# Boardslide tips.



## Phenom (Dec 15, 2007)

Detune your edges and go with a flat base. So many times I've seen people lean onto their heelside edge (the natural tendancy) and then their board slips right out from underneathe them and they fall and their arse. I've done this plenty of times before I got the hang of it.


----------



## Guest (Jan 20, 2008)

i'll try it. But i have never detuned my edges before, so how do i do it.


----------



## Guest (Jan 20, 2008)

you need a file smooth, a stone coarse and smooth.

ok de-tunning an edge means to take some of the agressivness off it. the greater the angle(closer to 90) on your side edge, means it will be less aggresive and a little less respnsive. 

a lesser angle on you base edge(closer to 0) will do the same.

so what you have to do is first remove all burrs and nicks to the edge(coarse stone), then work on taking the edge in slightly by making it more vertical with the board. but be carfull not to cause serious damage to your board. If you havent ever tuned your boared be carful. (do all shaping with the smooth file)

or if you have one of those handy tools it helps as well.

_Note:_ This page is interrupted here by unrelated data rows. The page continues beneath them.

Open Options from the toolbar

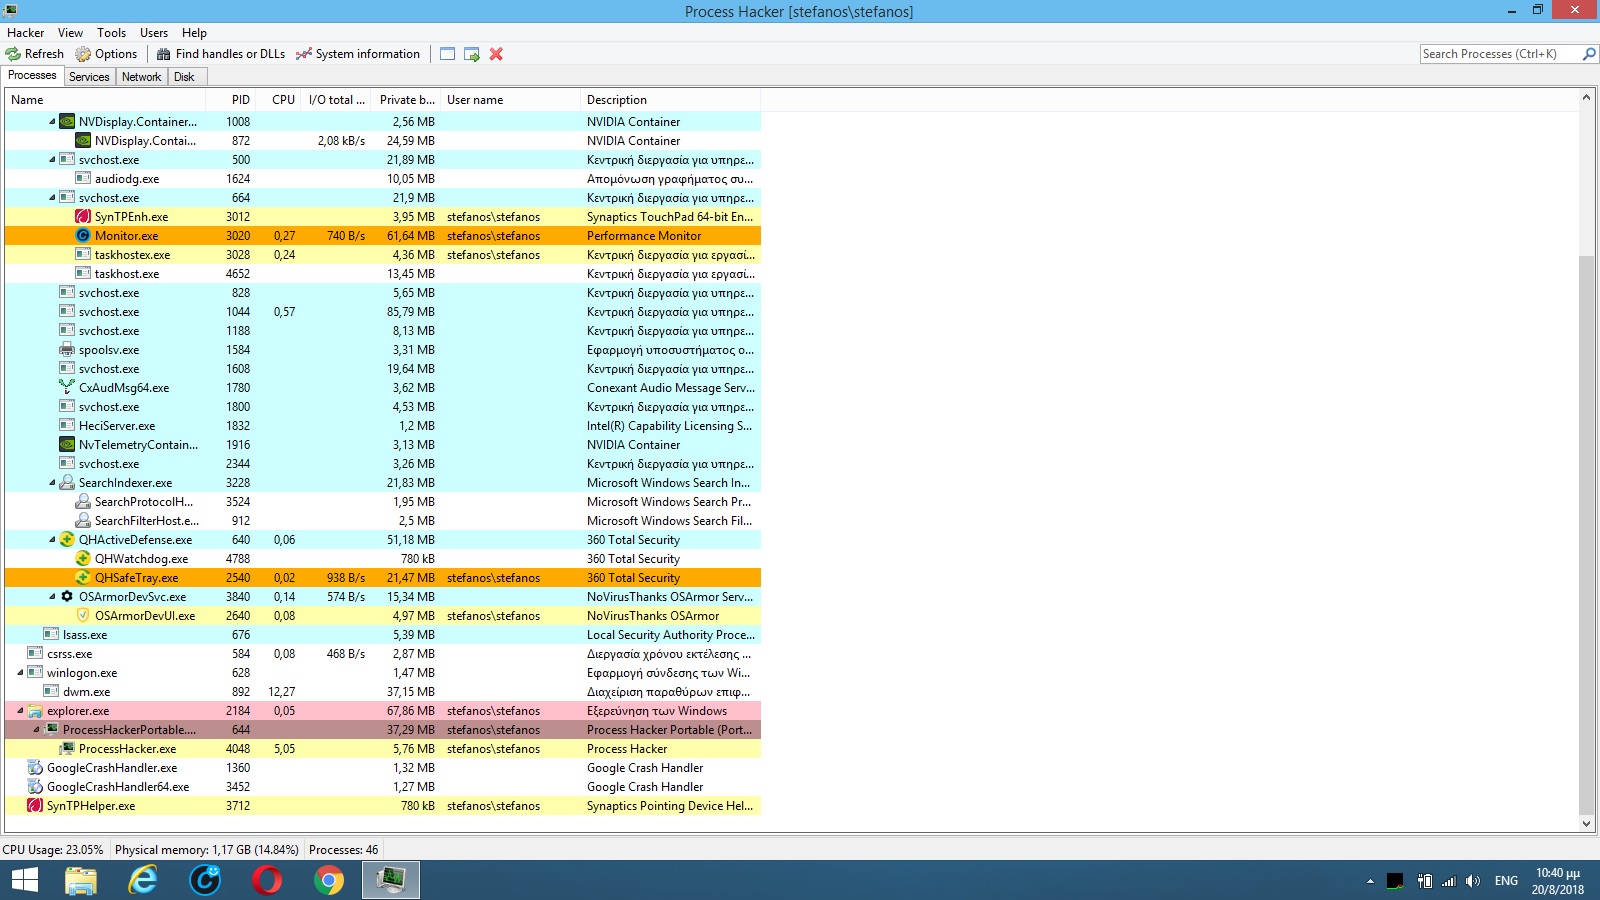106,54
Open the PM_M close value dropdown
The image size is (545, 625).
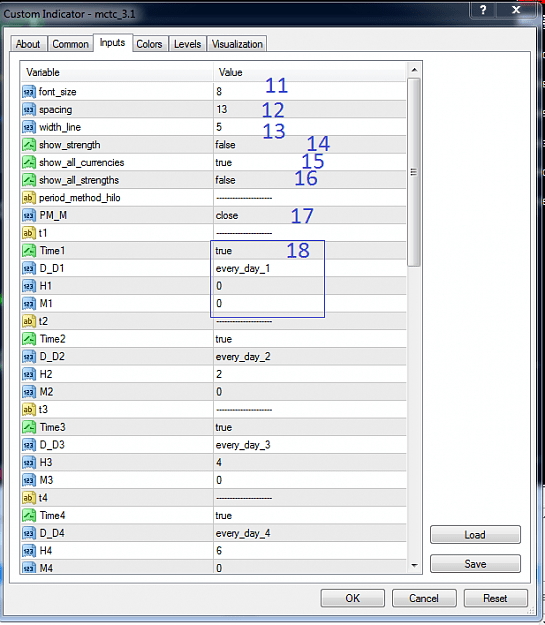coord(310,216)
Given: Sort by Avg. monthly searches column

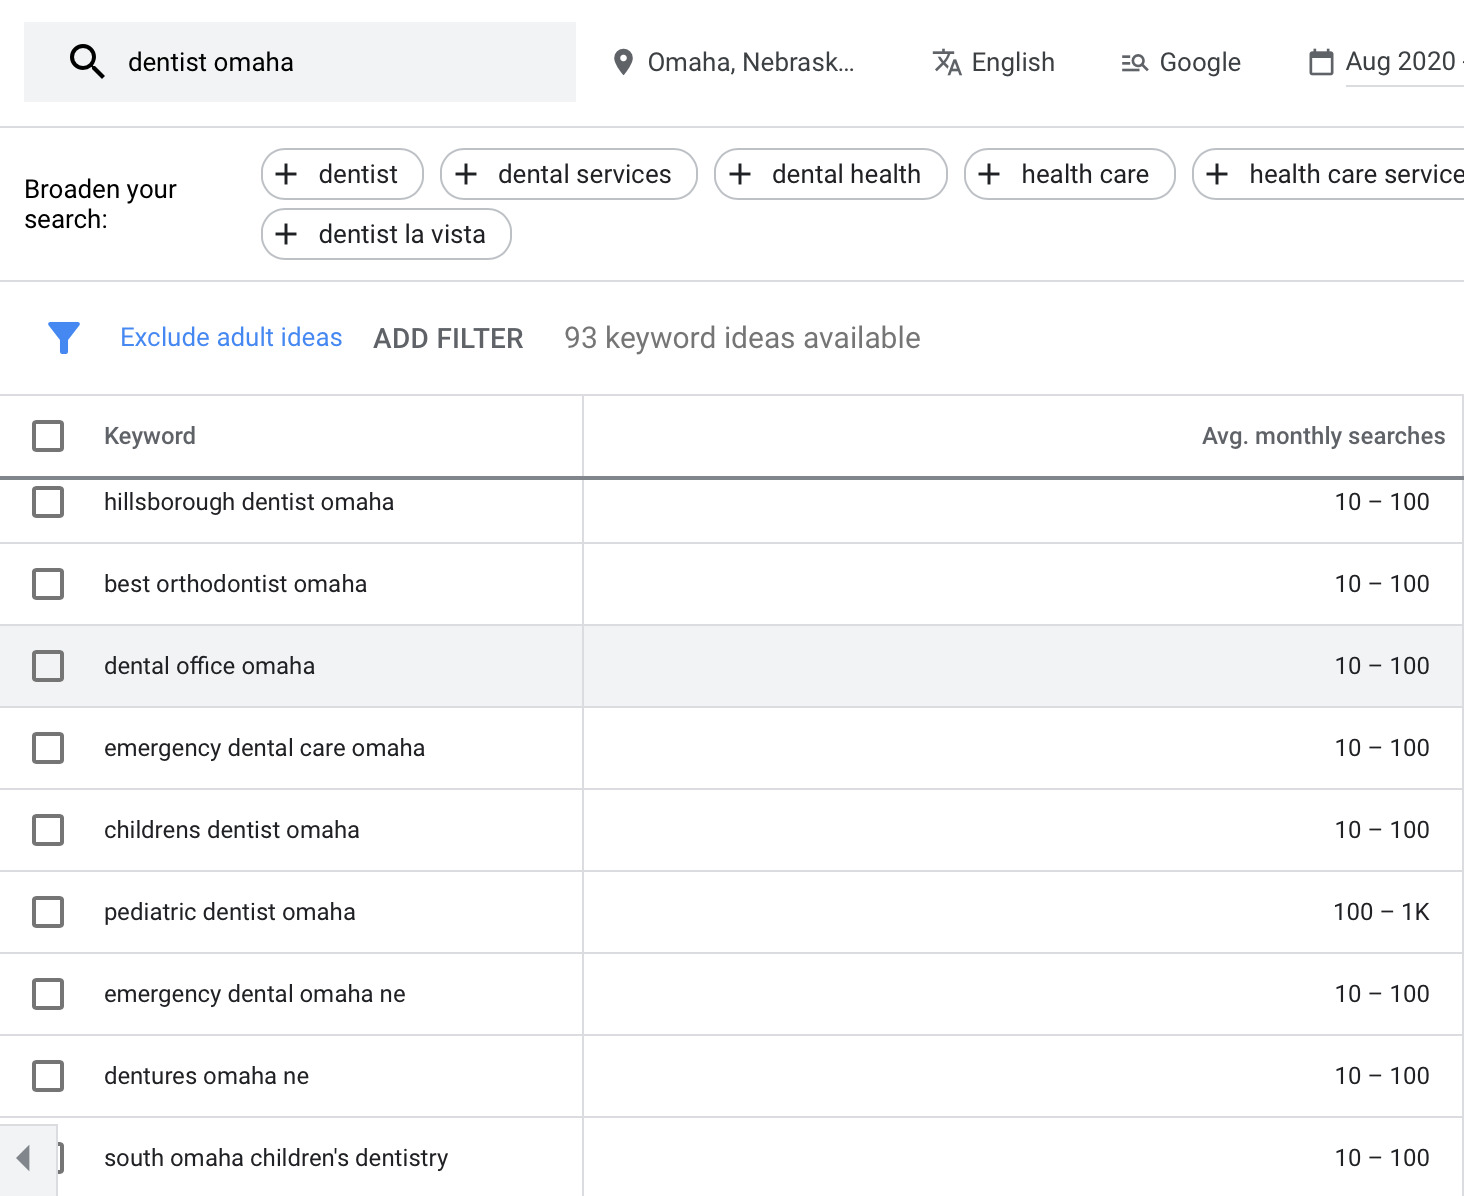Looking at the screenshot, I should coord(1322,436).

at any rate, get the edge uniformialy the same degree. then using the smooth stone clan the edge up and make it nice and pretty.

good luck

cheers -Stan


----------



## Guest (Jan 21, 2008)

No need to make a new thread....

Okay so I have 50/50s pretty down packed and I tried a few boardslides (facing toward the end, frontsized I think?) but I couldn't really seem to land them. Any advice?


----------



## sedition (Feb 8, 2007)

xevi89 said:


> No need to make a new thread....
> 
> Okay so I have 50/50s pretty down packed and I tried a few boardslides (facing toward the end, frontsized I think?) but I couldn't really seem to land them. Any advice?


Backside: when you are sliding in the direction that you would be if you were walking forward.
Frontside: when you slide the way you would be if you were walking backwards.

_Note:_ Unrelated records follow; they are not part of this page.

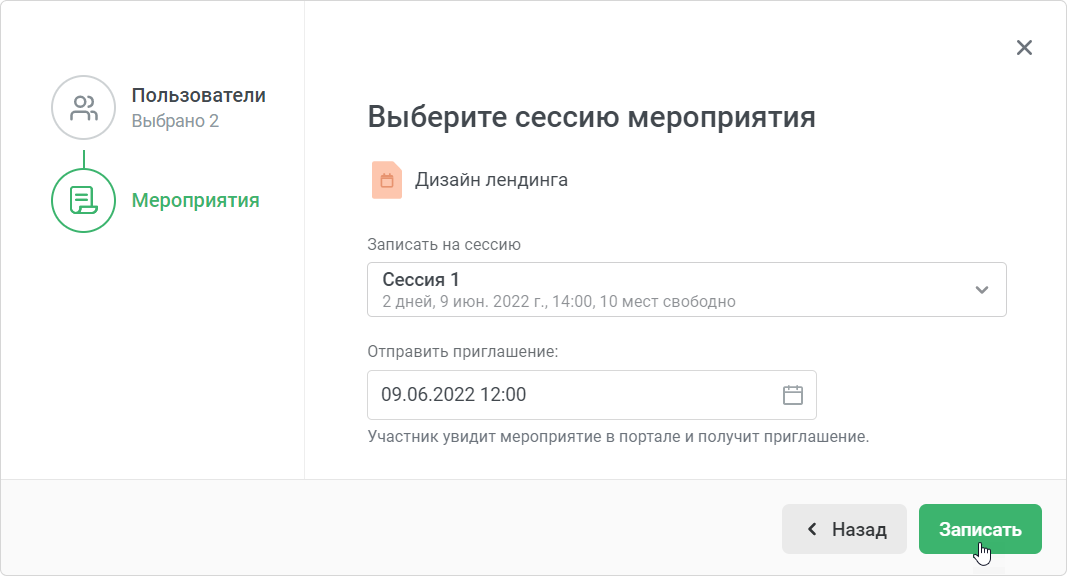Screen dimensions: 1067x576
Task: Click the Дизайн лендинга event name
Action: coord(491,180)
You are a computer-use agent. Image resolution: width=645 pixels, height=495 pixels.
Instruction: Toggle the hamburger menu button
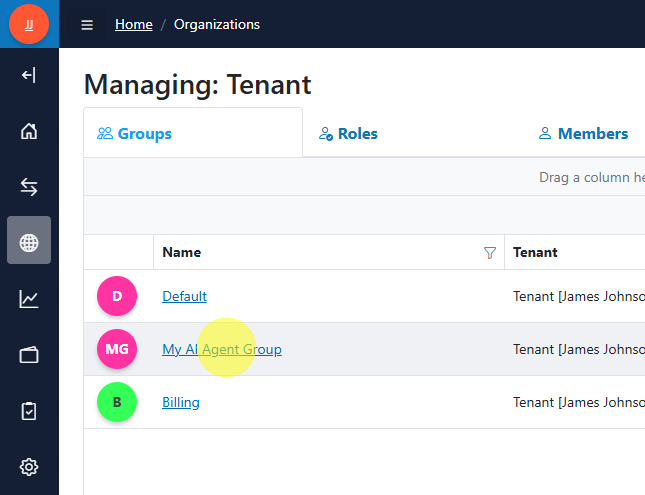click(x=87, y=25)
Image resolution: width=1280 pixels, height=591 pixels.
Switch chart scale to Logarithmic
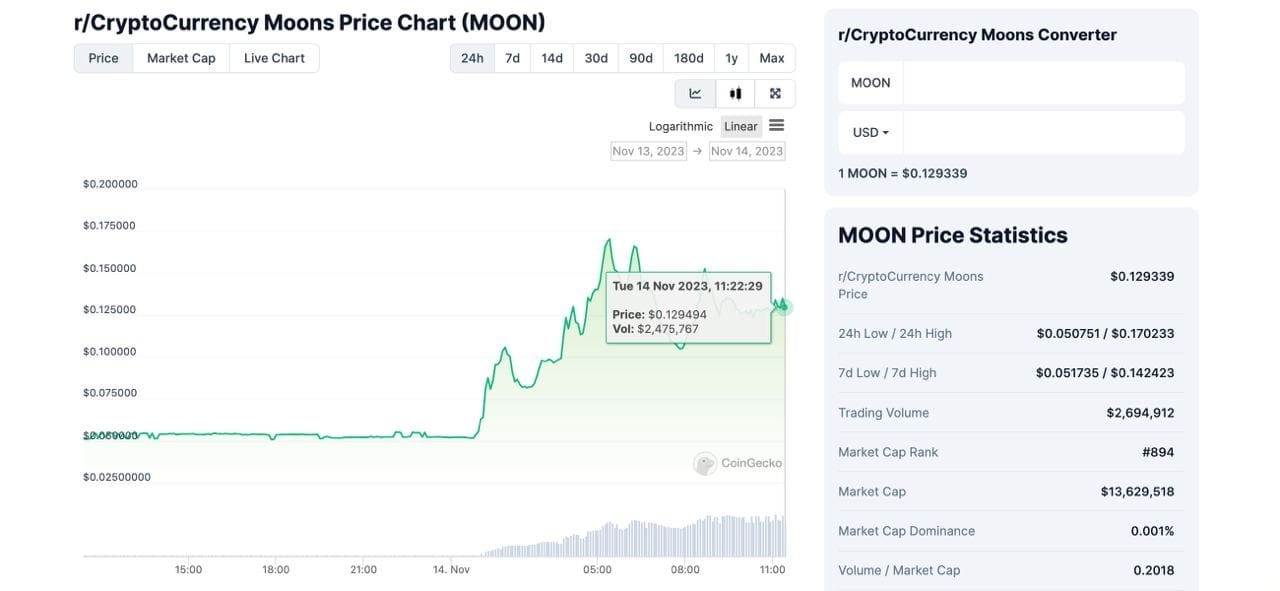[680, 126]
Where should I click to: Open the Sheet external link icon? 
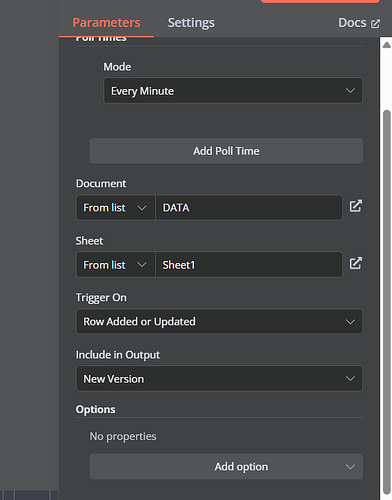coord(355,263)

The names for these are counter-intuative, as it seems like they should be reversed. but, there is a logic behind it. The reason they are named as such comes from how you *turn* out of them. When you are doing a backside railslide, you have to turn 90 degress, BACKSIDE, at the end in order to start going forward again. Hence, a "backside railside." Likewise with frontside. Snowboarding stole its terms from skateboarding, who stole it from surfing. So blame the surfers for making up the weirdness. 

As for advice on how to land them, where are you run into trouble? siding? dismount? etc?


----------



## Guest (Jan 21, 2008)

Somewhere between dismounting and hitting the snow again, not exactly sure.


----------



## sedition (Feb 8, 2007)

xevi89 said:


> Somewhere between dismounting and hitting the snow again, not exactly sure.

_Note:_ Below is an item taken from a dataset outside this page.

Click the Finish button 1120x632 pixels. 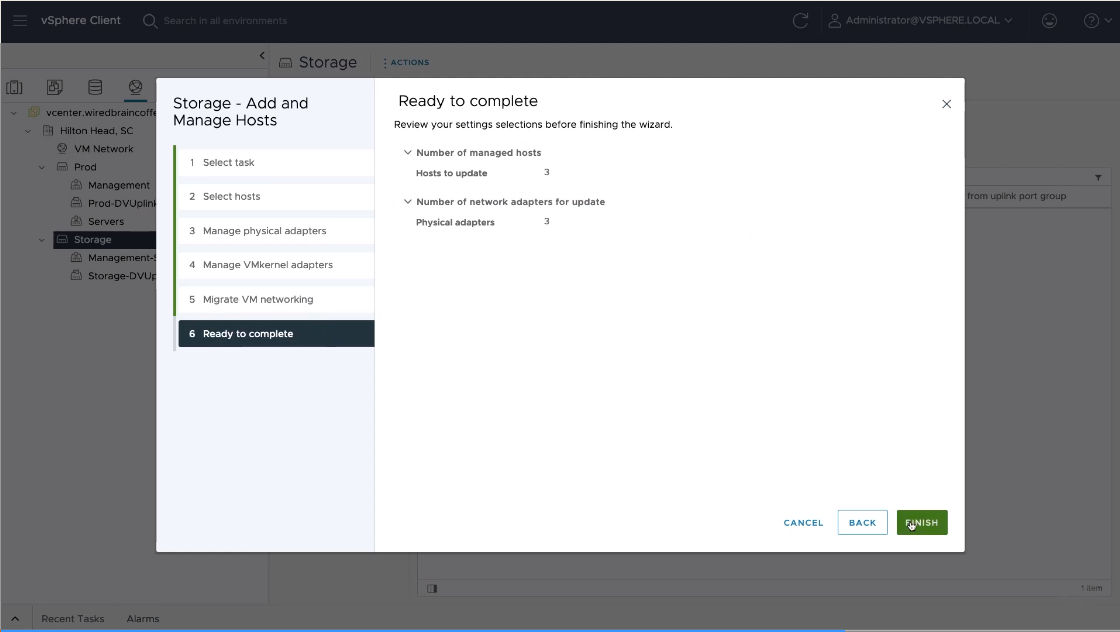click(x=921, y=522)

Falling foward, back, or to the sides (and if side, which one)?


----------



## boarderaholic (Aug 13, 2007)

I just have a question for the OP. If you can barely heelside turn, what are you doing in the park?


----------



## Guest (Jan 21, 2008)

sedition said:


> Falling foward, back, or to the sides (and if side, which one)?


I'll let you know wednesday night after I get back from ski club. But till then, any general tips lol?


----------



## Guest (Jan 21, 2008)

no i can heelside turn, now. I just said screw it, and broke out of my fear of heelside turning on steep hills


----------



## Guest (Jan 23, 2008)

sedition said:


> Backside: when you are sliding in the direction that you would be if you were walking forward.
> Frontside: when you slide the way you would be if you were walking backwards.
> 
> The names for these are counter-intuative, as it seems like they should be reversed. but, there is a logic behind it. The reason they are named as such comes from how you *turn* out of them. When you are doing a backside railslide, you have to turn 90 degress, BACKSIDE, at the end in order to start going forward again. Hence, a "backside railside." Likewise with frontside. Snowboarding stole its terms from skateboarding, who stole it from surfing. So blame the surfers for making up the weirdness.
> ...


thats not why, you can turn backside out and land fakie. Its named that way because when you approach the rail for a backside boardslide the rail is behind you and vice versa for frontside.


----------



## sedition (Feb 8, 2007)

eL.Snow.Boarder said:


> thats not why, you can turn backside out and land fakie.


Right, you can also do an alley-opp nollie kickflip out and land fakie (skateboarding). The name is based on how your facing, not how you (eventually) land.



> Its named that way because when you approach the rail for a backside boardslide the rail is behind you and vice versa for frontside.


Well, we are talking the same thing from different angles. When you are surfing (where all the terms come from), a backside turn is when your back is to the lip of the wave. However, since there is no proper wave in boarding, the term backside/frontside followed from the direction you were turning, not your position relative to some other thing (i.e. a wave, lip of half-pipe, handrail, etc). Hence, you can do a backside or frontside 180/360/540 etc turn on flat ground, yet you are approaching NOTHING from the backside or frontside, and NOTHING is behind or in front of you. The only that is reletive in this example is the direction you are turning, not you relationship to some other fixed object.


----------